** DATA TO USE follows **

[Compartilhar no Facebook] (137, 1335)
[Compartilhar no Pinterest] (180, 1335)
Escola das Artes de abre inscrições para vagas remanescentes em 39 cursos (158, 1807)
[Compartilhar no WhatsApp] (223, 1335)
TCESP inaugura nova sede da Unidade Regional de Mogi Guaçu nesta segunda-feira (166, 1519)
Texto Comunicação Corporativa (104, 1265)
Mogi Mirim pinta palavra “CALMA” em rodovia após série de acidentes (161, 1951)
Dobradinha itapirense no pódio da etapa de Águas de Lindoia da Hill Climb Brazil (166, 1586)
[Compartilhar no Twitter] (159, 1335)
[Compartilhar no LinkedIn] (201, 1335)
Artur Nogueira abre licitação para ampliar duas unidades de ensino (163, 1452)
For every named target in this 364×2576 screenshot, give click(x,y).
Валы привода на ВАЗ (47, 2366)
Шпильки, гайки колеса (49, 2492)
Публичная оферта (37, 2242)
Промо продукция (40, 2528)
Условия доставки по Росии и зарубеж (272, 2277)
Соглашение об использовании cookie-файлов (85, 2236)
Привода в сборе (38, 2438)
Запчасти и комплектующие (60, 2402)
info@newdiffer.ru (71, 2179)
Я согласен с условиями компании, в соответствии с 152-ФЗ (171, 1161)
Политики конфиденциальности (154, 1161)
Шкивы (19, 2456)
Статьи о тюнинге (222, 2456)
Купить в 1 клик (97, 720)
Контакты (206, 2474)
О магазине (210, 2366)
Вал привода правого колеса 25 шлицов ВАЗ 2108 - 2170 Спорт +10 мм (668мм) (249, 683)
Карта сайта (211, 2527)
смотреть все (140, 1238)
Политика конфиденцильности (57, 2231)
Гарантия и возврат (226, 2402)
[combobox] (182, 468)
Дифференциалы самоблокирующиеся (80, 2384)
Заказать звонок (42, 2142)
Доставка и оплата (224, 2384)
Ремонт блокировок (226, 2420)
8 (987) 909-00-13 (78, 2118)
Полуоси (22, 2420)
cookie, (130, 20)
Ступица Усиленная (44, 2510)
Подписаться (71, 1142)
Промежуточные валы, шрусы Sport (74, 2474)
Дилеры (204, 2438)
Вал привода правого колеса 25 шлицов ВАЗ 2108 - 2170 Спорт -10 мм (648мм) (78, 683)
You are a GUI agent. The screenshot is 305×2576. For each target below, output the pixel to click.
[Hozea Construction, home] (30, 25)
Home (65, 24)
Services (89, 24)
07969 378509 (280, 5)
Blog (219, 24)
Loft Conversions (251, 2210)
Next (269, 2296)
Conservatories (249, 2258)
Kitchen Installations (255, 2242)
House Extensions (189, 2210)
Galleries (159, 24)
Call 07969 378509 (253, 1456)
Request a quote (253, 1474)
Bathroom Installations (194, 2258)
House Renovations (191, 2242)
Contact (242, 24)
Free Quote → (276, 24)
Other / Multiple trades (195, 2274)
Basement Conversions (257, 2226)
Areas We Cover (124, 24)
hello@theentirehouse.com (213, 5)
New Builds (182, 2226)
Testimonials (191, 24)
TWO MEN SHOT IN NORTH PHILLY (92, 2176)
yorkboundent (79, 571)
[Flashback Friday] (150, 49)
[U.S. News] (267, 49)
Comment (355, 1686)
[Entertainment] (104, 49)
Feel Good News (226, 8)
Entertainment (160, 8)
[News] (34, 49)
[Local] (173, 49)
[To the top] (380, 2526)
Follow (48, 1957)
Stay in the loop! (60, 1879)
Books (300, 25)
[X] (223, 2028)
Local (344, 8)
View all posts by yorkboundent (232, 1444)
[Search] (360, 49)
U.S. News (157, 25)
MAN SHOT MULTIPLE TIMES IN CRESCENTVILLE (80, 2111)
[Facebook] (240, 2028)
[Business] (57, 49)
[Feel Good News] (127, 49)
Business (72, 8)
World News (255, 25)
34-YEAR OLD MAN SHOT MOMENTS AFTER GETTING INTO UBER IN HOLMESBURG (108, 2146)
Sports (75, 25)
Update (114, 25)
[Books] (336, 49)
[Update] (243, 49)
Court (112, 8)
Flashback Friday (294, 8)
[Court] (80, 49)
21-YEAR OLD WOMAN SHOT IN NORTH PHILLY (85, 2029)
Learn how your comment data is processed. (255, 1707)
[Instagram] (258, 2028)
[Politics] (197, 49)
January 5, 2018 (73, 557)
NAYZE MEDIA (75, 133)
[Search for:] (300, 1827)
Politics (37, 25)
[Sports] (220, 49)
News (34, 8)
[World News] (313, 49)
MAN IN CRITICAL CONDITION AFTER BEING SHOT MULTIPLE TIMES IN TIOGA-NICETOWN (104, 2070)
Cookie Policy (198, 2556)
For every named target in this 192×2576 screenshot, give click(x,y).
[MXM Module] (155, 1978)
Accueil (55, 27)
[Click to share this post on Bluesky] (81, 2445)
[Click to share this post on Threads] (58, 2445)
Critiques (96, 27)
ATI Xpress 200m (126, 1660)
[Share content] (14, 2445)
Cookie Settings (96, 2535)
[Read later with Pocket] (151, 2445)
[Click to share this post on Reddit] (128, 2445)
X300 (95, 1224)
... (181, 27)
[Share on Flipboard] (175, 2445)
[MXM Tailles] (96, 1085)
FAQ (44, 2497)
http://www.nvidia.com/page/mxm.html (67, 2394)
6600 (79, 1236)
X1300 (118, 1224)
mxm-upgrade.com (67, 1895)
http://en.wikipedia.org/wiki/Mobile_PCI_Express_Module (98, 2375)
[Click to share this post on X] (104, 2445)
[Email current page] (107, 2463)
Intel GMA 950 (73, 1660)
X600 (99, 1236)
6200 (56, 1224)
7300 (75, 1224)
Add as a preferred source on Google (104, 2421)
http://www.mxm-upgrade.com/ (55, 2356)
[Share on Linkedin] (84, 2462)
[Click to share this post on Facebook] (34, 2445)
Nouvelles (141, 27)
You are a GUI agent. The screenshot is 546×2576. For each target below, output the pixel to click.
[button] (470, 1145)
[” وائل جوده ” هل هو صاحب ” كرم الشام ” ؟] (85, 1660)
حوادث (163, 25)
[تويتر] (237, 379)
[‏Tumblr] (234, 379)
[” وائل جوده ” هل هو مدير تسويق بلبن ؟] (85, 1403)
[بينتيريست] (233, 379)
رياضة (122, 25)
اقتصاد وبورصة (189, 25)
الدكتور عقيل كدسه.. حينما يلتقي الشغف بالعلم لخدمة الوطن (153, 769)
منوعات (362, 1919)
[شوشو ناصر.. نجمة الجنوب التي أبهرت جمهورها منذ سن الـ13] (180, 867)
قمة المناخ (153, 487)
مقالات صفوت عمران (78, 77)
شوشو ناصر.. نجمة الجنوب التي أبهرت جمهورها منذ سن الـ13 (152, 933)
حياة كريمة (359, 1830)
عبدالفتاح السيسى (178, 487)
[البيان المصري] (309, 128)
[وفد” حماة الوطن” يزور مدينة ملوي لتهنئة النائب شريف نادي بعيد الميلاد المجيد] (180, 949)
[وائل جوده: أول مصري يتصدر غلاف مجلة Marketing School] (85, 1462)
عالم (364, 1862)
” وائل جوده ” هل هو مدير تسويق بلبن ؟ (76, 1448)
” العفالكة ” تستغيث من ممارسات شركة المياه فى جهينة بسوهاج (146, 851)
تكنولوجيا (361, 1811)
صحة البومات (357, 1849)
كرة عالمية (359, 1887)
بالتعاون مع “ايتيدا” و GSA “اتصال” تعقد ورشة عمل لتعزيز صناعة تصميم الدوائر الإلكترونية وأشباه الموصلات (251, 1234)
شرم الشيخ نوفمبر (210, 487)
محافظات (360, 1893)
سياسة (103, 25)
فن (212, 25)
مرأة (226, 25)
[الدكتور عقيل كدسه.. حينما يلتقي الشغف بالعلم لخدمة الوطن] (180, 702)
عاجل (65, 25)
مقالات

** End of DATA TO USE **

__YOUR ASSIGNMENT__. Filter the entries above down to the lines that contain "AFTER".

__SOLUTION TO THE PROBLEM__.
34-YEAR OLD MAN SHOT MOMENTS AFTER GETTING INTO UBER IN HOLMESBURG (108, 2146)
MAN IN CRITICAL CONDITION AFTER BEING SHOT MULTIPLE TIMES IN TIOGA-NICETOWN (104, 2070)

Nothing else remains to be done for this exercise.